Né en 1983, un an avant Mark Zuckerberg, dans une famille modeste de la province de Fujian, sur la côte donnant sur Taïwan, Zhang Yiming a « toujours été un gros consommateur d’information ». Passionné par les ordinateurs, il a obtenu un diplôme d’ingénieur en logiciels à l’université de Nankai, puis a participé à la création de plusieurs start-ups, dont la plateforme immobilière 99fang. Sa volonté de mieux délivrer l’actualité a fini par séduire le Susquehanna International Group, qui lui a apporté les fonds pour lancer ByteDance en 2012. Afin d’offrir une alternative à Baidu, Toutiao étudie les recherches des utilisateurs et construit une hiérarchie de l’information en fonction de leurs habitudes. À l’été 2014, leur nombre s’élève à plus de 13 millions, attirant de nouveaux investisseurs. Cela tombe bien : plus ils sont nombreux, mieux les nouvelles sont référencées. « Nous mettons en avant l’information en fonction des recommandations, pas en fonction des requêtes », explique Zhang Yiming.

Fort de ce succès, le patron entreprend de lancer une de ces applications de streaming qui plaisent tant aux Chinois, déjà nombreux à se filmer en train de danser ou de chanter par l’intermédiaire de Kuaishou, l’outil de Tencent. À partir de septembre 2016, Douyin propose de partager des séquences de 15 secondes, un format court mais néanmoins plus long que celui de l’Américain Vine. Plébiscité par les jeunes, elles se répandant sur Weibo et Weixin à telle enseigne que Tencent finit par leur bloquer l’accès direct. Un an plus tard, ByteDance rachète l’application de Shangaï Musical.ly pour 800 millions de dollars, afin de devenir le spécialiste des vidéos de musiques créées par des amateurs. Les deux entités seront bientôt fondues en une.

Partenaire de MTV à l’occasion des Video Music Awards, Musical.ly commence à se faire remarquer aux États-Unis. « L’application attire une jeune audience de manière subtile et évidente. Ses utilisateurs créent de courtes vidéos dans lesquelles il peuvent faire du play-back, danser ou s’amuser sur des chansons populaires, des scènes de film ou d’autres sources audio, pour publier le tout sur des plateformes comme Instagram », note le New York Times en septembre 2016. Non seulement les artistes qui alimentent ces improvisations ne sont guère rétribués, mais ByteDance esquive la loi sur la protection des mineurs de moins de 13 ans en plaidant l’ignorance, pointe Denise G. Tayloe, spécialiste de la législation en la matière.

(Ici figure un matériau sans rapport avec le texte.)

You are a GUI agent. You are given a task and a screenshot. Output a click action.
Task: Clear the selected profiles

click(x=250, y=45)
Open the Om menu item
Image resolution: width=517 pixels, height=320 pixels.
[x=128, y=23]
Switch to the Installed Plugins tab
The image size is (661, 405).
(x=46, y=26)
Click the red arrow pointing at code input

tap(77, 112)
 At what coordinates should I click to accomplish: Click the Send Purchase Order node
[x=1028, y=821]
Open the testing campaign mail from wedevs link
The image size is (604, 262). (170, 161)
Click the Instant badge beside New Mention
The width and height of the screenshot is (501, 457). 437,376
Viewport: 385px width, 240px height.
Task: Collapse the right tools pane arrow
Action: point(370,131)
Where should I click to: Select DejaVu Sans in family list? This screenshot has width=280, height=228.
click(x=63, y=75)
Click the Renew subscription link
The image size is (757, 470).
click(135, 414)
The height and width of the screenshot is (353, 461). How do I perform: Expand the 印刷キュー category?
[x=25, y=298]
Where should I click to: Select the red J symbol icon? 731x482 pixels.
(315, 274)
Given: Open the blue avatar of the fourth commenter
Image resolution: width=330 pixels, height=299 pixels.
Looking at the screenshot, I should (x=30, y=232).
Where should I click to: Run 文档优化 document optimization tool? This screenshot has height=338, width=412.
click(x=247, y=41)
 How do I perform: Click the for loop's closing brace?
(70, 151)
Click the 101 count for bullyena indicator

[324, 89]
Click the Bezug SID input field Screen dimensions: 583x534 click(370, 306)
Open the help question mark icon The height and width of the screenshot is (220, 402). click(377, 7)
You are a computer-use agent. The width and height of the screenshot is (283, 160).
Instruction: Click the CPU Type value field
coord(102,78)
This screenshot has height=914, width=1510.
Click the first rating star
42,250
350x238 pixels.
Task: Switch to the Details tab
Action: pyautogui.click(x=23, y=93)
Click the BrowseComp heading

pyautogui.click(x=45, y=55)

Comment ByteDance s’assurera-t-il de l’âge des utilisateurs ?

En Chine, l’entreprise a tôt fait de se conformer au désir des autorités. Jugé coupable d’avoir laissé du contenu sur ses plateformes, au printemps 2018, Zhang Yiming s’est empressé de publier un message sur Weibo pour reconnaître sa faute. Il a aussi accepté sans broncher de payer 5,7 millions de dollars. « Bien que nous ayons toujours considéré TikTok comme un lieu pour tous, nous comprenons les préoccupations concernant les jeunes utilisateurs », a indiqué l’entreprise dans un communiqué. « En collaboration avec la FTC, nous avons mis en œuvre des modifications de manière à proposer aux jeunes Américains une expérience différente comprenant des protections supplémentaires adaptées en matière de sécurité et de confidentialité. »

Comment ByteDance s’assurera-t-il de l’âge des utilisateurs ? Cela reste un mystère. Or, les version d’applications destinées aux enfants comme Vine Kids ou YouTube Kids n’ont jamais véritablement fonctionné. Et TikTok n’est semble-t-il pas prêt d’abandonner la collection de données personnelles. Ni ses chiffres stratosphériques.